Cimicifuga, Aceta simplex 'Black Negligee' (Bugbane) – Dark burgundy foliage, sun or shade (non – wildflower cultivar)
Cornus canadensis (Winter berry, bunchberry) - Two cultivars are 'Very Berry', ' Big Burly'- Cool, moist, acidic soil
Cypripedium 'Aki' (c. Macranthoa x c. Pubescen)(also many other cultivated Lady slippers) –Each species thrives in its own particular micro-environment.
Dicentra (Bleeding heart) Three species: D. canadensis, D. cucullaria (Dutchman’s breeches, D. eximia (Fringed). Leaves of D. Canadensis and D. cucullaria die down in summer, fringed bleeding heart remain green, partial shade
Dodecatheon meadia (Shooting star), Partial shade. Can tolerate drought when dormant, but needs moisture when flowering
Dryopteris erythrosora 'Brilliance' (Brilliance Autumn Fern), Drought tolerant.
Erythronium americanum, (Trout-lily), Light shade.
Hosta 'Blue Mouse Ears', dwarf cultivar with blue foliage.

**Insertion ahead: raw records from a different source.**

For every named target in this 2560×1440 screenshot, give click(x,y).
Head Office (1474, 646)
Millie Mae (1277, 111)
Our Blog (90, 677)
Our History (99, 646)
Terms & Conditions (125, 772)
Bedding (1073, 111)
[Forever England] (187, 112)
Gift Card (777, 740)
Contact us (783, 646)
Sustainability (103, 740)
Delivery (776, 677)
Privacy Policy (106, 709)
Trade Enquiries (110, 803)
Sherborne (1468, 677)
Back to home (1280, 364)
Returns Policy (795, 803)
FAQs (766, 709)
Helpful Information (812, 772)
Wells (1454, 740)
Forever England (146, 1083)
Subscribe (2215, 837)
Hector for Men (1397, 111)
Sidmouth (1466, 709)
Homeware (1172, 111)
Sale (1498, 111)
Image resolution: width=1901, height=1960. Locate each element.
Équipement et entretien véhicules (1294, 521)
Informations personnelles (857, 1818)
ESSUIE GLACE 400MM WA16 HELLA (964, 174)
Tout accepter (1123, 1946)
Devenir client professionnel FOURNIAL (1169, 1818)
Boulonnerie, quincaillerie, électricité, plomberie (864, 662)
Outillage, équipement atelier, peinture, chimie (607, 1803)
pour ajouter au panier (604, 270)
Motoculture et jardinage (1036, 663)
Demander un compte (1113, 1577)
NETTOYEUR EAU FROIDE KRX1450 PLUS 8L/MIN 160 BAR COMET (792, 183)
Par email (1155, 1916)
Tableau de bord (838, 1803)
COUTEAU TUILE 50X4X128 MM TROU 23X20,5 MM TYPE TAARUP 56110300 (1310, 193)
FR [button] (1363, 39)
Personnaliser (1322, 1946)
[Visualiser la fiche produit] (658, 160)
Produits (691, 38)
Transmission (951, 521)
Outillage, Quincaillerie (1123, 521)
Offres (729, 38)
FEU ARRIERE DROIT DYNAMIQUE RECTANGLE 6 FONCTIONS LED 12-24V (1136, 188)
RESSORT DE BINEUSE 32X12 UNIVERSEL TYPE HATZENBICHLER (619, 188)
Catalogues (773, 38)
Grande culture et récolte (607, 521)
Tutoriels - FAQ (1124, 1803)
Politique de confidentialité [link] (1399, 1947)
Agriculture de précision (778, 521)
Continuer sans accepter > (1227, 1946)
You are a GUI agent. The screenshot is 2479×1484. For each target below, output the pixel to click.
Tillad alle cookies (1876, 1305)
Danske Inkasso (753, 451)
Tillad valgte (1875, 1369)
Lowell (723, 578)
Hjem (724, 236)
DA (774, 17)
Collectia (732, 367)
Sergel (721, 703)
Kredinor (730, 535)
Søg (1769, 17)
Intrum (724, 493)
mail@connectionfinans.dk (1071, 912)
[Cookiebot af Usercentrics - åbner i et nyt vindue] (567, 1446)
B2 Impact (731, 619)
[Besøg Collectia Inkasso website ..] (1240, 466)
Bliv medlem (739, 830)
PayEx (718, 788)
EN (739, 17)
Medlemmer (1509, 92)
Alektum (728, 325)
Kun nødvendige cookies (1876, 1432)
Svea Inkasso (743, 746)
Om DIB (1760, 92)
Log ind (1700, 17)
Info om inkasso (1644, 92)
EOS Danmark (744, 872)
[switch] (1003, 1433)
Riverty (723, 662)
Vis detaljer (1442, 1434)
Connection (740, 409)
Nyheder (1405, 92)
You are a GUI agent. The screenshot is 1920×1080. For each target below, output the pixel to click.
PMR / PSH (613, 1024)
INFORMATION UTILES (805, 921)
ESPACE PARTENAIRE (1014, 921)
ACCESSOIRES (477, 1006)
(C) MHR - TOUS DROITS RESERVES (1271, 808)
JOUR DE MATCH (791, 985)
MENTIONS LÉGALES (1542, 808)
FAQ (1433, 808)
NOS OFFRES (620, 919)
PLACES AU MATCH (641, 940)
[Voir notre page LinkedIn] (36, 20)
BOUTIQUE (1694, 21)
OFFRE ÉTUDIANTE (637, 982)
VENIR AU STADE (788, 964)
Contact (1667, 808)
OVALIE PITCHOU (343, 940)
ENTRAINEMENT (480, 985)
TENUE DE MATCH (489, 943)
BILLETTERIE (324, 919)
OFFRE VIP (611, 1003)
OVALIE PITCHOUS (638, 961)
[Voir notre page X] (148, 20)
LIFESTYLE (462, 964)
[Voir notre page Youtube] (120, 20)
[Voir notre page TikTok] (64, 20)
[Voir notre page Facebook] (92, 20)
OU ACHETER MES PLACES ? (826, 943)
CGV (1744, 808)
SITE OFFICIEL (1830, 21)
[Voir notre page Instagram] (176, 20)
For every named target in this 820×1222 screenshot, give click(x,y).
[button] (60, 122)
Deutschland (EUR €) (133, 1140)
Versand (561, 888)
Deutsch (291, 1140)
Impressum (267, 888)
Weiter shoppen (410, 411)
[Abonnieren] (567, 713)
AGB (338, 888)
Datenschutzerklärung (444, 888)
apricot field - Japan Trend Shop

Lobelia cardinalis (Cardinal flower), Sun or light shade and moist soil rich in humus, wetland environment.
Phlox stolonifera 'Blue Ridge' (Woodland phlox), Partial shade.
Phlox divaricate, Partial shade.
Polygonatum (Solomon's seal)There are dwarf, large and variegated cultivars. 'humile' is a dwarf Solomon's seal. Partial to deep shade. Larger species requires very moist soil, while smaller cultivars may tolerate drier conditions.
Sanguinaria canadensis, (Bloodroot), grow in the shade but blossoms need sunlight in spring.
Tiarella cordifolia (Foam flower) Light shade.
Tradescantia, (Spiderwort) Light shade.
Tricyrtis hirta 'Miyazaki' (Toad Lily)
Trillium (Many species) Light to full shade.